Let’s Not Miss the Health Care Forest for the Trees
“The alternative is what you have, [and] what you have is nothing.”
This week could mark a historic turning point for health care reform. Or maybe not. The outcome is contingent on how House conservatives decide to cast their votes on the American Health Care Act. For his part, President Donald Trump is rallying the troops. In Louisville, Trump declared, “This is our long-awaited chance to finally get rid of ObamaCare.” He reminded Americans that “the alternative is what you have, [and] what you have is nothing.” Emphasizing the magnitude of this undertaking, he reportedly also told the bill’s fiercest opponents, “I honestly think many of you will lose your seats in 2018 if you don’t get this done.”
Earlier this week, House Freedom Caucus Chairman Mark Meadows said support was meager at best: “Currently there are not enough votes to pass the legislation.” Which is why House Speaker Paul Ryan and Trump are working so tirelessly to persuade naysayers like Sen. Rand Paul, whom Trump even offered an olive branch, saying, “I look forward to working with him so we can get this bill passed — in some form.” Certainly it’s a critical issue, and the reasons for apprehension are understandable. As Hot Air blogger Allahpundit argues, “Given how hugely unpopular the bill is across the political spectrum, it may also be true that House Republicans will lose seats if the bill does pass.” Fair point.
We should note that the bill likely has the necessary support, at least in the House, and that what’s left before Thursday’s vote is backroom dealing over who gets what in return for their vote.

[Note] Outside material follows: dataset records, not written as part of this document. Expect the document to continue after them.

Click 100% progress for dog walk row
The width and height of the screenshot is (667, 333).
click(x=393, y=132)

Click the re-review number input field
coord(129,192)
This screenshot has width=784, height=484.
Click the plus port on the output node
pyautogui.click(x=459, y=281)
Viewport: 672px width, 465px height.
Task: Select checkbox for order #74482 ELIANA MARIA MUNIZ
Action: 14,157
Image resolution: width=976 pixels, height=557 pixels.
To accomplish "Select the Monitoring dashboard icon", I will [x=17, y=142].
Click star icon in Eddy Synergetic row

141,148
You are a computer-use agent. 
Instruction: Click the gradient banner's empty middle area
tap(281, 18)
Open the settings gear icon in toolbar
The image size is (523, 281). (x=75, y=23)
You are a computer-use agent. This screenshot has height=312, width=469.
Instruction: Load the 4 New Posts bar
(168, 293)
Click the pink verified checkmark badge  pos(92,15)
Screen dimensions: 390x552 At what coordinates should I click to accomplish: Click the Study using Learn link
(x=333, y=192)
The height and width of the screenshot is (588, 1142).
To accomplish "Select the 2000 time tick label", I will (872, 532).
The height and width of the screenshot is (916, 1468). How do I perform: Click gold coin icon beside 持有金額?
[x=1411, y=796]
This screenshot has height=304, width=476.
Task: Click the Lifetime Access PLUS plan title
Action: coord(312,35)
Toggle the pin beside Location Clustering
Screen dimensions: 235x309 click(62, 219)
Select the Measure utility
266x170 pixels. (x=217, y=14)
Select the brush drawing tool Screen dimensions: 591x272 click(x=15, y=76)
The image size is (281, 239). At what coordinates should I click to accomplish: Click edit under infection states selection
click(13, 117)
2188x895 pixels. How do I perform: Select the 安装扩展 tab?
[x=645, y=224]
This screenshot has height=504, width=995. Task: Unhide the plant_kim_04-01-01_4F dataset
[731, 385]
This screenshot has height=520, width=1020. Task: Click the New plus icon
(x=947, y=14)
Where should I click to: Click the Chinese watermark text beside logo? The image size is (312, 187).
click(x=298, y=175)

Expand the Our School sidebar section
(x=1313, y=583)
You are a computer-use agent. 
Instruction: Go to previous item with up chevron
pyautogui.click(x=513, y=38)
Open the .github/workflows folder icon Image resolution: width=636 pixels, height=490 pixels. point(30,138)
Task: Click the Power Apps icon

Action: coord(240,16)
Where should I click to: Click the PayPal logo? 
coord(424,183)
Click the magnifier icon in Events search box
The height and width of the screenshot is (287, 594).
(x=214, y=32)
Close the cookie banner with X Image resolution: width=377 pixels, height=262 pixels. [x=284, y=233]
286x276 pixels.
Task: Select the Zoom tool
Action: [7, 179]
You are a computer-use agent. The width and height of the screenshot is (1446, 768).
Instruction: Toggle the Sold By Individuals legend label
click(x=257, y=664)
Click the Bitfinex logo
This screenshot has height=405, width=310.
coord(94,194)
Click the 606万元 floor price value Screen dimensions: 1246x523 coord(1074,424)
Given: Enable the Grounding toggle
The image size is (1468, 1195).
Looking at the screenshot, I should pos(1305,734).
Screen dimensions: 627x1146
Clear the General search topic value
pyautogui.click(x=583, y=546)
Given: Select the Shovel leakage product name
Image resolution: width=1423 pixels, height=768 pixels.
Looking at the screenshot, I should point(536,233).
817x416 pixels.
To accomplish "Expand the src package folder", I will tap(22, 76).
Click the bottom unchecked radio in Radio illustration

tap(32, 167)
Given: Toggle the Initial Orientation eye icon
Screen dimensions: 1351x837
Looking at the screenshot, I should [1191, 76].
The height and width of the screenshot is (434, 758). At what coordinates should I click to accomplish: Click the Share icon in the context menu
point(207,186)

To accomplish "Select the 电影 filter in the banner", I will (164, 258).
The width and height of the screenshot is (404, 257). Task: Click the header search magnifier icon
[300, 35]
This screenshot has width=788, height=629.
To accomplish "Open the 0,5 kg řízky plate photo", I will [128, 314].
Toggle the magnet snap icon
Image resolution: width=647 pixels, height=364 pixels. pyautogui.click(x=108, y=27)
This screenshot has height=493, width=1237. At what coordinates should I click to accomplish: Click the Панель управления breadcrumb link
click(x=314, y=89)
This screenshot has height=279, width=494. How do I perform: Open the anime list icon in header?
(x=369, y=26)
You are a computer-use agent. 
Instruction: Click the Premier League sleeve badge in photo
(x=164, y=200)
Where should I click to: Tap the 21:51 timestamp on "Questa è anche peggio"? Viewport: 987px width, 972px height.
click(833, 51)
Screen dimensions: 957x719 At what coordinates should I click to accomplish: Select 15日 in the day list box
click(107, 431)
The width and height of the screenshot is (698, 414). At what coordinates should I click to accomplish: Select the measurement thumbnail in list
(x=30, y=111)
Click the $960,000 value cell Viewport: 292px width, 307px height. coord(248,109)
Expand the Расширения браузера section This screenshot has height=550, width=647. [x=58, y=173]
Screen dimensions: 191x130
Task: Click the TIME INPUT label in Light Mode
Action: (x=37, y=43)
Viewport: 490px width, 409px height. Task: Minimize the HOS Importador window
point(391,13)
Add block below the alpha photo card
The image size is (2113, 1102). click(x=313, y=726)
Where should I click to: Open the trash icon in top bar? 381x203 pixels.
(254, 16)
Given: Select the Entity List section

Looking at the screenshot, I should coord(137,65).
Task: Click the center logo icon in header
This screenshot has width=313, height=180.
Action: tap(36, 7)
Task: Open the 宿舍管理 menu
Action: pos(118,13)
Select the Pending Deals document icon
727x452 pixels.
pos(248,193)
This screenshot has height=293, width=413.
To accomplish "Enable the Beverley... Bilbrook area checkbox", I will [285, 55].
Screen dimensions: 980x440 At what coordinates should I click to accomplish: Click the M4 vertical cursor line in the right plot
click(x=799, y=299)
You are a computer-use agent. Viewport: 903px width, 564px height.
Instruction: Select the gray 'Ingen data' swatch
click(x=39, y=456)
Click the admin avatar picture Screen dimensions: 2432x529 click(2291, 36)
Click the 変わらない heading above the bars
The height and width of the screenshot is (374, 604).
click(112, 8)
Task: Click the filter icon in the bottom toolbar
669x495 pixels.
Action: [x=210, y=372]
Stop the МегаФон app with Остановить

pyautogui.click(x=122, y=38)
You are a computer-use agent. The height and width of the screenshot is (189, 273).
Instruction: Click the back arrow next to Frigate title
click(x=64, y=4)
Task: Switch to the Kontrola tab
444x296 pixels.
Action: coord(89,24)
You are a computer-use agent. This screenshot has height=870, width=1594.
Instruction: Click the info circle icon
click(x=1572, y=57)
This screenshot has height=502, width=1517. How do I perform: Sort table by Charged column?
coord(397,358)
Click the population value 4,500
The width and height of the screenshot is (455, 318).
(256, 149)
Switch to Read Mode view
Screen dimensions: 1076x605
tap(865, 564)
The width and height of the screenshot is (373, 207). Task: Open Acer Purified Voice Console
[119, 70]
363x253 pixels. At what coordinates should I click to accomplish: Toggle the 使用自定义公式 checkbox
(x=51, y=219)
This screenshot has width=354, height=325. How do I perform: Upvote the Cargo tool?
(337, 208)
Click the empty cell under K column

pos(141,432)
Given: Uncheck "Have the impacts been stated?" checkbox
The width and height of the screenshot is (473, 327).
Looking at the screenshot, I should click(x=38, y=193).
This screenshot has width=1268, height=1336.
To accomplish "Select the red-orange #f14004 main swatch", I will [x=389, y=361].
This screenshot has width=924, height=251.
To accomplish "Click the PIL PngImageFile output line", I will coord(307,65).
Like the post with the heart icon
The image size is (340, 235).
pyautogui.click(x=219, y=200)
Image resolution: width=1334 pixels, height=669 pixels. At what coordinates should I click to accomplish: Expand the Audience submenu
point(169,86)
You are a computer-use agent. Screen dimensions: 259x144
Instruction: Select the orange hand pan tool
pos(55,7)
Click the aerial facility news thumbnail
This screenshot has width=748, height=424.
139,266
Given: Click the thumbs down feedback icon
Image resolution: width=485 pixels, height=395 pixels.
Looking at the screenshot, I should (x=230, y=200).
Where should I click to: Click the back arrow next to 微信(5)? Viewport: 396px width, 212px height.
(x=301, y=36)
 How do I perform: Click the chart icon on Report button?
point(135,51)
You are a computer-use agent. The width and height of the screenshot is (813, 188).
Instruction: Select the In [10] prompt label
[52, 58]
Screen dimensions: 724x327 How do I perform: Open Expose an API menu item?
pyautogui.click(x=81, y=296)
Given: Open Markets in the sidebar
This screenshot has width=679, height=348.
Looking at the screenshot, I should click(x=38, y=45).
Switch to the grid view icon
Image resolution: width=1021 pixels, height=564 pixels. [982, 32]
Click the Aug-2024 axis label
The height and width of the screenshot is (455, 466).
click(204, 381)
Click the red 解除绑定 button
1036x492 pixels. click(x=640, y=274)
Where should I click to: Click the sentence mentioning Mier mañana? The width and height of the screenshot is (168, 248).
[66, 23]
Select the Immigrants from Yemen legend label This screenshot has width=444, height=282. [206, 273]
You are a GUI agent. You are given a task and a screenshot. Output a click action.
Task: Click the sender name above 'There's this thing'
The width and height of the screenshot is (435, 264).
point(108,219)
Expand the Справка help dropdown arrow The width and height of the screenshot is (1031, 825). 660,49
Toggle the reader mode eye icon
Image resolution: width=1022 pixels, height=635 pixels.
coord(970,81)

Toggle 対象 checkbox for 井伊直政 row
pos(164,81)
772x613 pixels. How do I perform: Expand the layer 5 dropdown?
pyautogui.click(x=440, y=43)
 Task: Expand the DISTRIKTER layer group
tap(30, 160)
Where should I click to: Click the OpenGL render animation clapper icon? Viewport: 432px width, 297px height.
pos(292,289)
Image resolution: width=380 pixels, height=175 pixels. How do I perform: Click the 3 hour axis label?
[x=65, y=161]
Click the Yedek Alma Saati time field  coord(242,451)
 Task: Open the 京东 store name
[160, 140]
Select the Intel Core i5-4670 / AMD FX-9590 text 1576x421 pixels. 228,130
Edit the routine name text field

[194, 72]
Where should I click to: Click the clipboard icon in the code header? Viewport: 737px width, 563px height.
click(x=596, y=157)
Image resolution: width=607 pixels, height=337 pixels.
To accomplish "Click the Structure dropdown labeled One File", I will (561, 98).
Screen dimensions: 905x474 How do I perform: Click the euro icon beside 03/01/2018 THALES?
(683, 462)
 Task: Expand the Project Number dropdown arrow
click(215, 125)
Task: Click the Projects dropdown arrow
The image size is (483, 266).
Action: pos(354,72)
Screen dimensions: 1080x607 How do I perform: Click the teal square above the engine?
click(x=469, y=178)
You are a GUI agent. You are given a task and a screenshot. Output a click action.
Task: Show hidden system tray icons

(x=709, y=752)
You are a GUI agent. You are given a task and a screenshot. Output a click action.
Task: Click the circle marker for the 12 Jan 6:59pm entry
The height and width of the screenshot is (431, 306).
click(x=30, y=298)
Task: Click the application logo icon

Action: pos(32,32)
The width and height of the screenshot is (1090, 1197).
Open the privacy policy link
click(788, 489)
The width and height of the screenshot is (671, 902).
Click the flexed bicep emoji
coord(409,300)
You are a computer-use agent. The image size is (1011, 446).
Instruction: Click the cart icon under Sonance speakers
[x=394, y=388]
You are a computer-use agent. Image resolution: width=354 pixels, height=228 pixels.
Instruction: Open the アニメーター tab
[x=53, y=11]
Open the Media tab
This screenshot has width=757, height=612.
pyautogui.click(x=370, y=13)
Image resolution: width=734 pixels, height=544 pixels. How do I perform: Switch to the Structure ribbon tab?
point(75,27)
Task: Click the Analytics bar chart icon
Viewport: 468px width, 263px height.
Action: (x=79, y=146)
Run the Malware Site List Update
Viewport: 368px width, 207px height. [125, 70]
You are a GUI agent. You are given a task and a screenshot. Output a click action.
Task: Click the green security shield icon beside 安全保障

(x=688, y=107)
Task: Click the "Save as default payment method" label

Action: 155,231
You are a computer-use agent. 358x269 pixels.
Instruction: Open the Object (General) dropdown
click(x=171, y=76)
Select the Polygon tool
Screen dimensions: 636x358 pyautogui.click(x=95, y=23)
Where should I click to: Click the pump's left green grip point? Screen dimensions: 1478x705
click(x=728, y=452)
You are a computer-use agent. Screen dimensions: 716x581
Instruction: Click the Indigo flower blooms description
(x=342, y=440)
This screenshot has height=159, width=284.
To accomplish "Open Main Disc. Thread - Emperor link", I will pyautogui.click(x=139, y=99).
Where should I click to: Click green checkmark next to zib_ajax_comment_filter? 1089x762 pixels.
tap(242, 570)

But the harsh reality is laid out in the words of a Wall Street Journal editorial: “If conservatives fumble this repeal and replace moment, they won’t get another chance. And they’ll have squandered their best opening in a generation to control the size and scope of the federal Leviathan.” Columnist Cal Thomas adds, “Failure to at least take the first step in replacing a deeply flawed, government-mandated insurance program will leave a stain on the Republican Party that even the strongest and purest ‘detergent’ will not be able to remove.” Though it can be extremely difficult, sometimes you have to take victories where you can find them, as underwhelming as they may be. That’s the nature of compromise. Let’s tackle what we can now and move forward with other things later. Otherwise, as Trump articulated, we’re left with nothing.